| THE TASK |
Wherever a line in the records below contains "Noël", copy that line.

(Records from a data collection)
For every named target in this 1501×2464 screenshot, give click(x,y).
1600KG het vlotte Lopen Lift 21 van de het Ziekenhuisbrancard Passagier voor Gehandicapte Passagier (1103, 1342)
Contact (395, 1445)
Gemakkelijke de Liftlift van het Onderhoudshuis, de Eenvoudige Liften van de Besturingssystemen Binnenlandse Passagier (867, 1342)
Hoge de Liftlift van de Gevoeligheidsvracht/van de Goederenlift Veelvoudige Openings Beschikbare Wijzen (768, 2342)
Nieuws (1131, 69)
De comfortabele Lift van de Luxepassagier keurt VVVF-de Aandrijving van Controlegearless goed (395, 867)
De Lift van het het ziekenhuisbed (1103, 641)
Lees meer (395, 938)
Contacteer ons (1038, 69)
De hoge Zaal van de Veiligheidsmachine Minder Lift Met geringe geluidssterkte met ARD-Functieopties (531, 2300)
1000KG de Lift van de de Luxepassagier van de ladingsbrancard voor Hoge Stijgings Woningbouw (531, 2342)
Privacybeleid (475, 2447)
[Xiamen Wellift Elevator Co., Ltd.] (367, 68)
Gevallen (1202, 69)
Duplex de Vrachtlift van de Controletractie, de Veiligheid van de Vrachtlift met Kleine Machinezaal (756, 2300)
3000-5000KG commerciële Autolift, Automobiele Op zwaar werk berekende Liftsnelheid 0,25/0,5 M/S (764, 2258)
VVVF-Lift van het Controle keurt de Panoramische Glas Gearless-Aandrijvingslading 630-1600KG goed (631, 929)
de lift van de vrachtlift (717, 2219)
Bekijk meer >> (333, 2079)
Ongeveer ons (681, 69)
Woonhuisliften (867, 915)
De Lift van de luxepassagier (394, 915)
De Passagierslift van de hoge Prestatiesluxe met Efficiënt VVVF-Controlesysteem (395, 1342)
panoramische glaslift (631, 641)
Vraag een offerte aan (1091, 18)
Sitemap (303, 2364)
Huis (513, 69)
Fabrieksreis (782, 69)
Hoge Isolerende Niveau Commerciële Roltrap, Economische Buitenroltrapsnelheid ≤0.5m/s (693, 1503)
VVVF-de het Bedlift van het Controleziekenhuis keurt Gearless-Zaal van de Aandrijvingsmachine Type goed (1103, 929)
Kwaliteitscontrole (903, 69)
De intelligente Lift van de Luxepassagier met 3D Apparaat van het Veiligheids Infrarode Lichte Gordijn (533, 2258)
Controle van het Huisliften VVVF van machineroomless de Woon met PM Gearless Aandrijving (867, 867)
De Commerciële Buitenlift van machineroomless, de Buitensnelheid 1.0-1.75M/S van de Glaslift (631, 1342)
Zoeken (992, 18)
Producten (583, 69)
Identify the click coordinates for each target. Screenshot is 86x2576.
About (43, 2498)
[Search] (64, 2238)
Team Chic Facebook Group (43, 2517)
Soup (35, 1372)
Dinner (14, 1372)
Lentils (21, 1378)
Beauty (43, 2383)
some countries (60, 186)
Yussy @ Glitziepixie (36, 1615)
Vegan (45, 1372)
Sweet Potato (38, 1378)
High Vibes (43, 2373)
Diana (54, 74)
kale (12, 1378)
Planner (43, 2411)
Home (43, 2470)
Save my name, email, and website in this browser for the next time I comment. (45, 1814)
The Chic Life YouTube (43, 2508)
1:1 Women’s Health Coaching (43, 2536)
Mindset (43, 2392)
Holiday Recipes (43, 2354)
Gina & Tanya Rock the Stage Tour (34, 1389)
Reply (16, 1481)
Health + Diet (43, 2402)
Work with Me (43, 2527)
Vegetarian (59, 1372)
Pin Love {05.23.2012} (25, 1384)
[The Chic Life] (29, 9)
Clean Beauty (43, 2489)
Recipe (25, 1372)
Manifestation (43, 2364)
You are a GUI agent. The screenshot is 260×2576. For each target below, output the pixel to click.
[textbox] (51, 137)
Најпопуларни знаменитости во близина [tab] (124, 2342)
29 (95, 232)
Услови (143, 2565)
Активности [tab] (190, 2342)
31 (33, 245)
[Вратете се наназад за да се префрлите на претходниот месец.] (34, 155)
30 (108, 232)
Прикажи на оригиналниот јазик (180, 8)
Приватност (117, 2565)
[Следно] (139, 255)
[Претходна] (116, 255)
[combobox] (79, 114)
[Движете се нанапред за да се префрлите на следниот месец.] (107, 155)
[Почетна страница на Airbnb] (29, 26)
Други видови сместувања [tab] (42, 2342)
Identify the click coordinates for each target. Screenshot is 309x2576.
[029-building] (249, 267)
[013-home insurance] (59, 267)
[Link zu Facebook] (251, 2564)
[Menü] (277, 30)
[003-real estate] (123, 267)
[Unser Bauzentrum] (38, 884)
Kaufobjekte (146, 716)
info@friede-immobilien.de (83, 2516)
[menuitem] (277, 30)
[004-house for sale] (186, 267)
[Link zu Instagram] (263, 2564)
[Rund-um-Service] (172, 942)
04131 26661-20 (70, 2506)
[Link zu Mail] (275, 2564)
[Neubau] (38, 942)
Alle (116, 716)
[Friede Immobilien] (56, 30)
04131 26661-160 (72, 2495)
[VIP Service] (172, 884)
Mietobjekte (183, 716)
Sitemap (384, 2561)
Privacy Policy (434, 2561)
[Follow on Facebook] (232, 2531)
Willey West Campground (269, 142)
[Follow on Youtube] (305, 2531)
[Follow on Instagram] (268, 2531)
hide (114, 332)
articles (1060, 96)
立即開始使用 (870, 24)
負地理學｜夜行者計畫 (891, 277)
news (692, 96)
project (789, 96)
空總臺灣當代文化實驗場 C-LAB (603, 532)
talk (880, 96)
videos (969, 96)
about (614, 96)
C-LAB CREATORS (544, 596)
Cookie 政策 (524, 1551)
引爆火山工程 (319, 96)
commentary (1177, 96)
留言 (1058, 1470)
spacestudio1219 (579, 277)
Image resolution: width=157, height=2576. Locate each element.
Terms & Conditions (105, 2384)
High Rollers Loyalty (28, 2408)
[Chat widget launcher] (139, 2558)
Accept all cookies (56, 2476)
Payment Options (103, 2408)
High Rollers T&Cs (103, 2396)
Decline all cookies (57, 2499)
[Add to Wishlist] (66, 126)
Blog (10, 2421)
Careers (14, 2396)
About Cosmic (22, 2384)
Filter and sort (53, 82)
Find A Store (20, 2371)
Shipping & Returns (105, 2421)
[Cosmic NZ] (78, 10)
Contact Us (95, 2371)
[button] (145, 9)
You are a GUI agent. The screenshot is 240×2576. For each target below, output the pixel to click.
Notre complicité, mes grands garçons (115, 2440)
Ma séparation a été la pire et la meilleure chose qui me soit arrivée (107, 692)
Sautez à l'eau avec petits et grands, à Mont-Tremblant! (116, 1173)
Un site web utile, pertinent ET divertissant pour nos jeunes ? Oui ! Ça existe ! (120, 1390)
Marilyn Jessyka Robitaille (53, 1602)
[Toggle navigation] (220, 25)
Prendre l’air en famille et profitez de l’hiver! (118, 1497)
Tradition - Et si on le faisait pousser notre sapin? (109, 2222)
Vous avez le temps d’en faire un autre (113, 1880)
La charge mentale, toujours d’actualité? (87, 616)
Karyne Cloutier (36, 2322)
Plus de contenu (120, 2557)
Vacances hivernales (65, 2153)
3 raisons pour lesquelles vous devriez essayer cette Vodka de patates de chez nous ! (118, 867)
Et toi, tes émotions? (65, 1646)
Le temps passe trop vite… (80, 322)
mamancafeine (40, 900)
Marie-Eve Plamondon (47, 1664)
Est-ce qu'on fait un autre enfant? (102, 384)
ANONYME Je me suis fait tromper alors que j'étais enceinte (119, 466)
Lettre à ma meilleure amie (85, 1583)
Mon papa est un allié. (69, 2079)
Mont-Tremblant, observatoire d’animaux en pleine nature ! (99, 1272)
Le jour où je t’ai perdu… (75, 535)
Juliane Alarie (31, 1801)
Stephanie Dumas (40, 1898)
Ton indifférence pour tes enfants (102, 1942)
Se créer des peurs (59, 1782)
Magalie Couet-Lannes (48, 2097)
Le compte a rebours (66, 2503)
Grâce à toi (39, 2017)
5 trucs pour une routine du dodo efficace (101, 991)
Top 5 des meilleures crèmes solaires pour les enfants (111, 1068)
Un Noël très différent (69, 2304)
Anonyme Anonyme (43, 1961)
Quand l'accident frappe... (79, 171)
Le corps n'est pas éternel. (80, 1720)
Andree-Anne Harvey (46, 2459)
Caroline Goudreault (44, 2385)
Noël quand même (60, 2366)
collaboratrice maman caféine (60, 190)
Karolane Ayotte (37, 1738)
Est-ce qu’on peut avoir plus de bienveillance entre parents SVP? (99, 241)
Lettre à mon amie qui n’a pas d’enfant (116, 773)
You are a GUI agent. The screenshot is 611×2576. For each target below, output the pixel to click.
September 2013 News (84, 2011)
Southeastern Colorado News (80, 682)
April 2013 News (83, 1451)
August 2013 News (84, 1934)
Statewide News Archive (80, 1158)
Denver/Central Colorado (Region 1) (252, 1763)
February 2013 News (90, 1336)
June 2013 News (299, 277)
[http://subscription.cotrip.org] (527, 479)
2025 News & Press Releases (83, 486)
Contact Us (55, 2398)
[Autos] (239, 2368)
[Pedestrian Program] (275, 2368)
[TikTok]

| TASK RESULT |
Un Noël très différent (69, 2304)
Noël quand même (60, 2366)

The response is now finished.